--- Start of Extracted information ---

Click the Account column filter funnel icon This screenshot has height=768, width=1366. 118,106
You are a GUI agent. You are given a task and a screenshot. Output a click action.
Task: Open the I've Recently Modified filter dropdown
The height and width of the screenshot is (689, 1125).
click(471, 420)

--- End of Extracted information ---

Exercise: Can you rewrite the material above as a Markdown table with the columns "Row" and "Line", giving each non-blank line its own numbered row?

Complete output:
| Row | Line |
|---|---|
| 1 | Click the Account column filter funnel icon This screenshot has height=768, width=1366. 118,106 |
| 2 | You are a GUI agent. You are given a task and a screenshot. Output a click action. |
| 3 | Task: Open the I've Recently Modified filter dropdown |
| 4 | The height and width of the screenshot is (689, 1125). |
| 5 | click(471, 420) |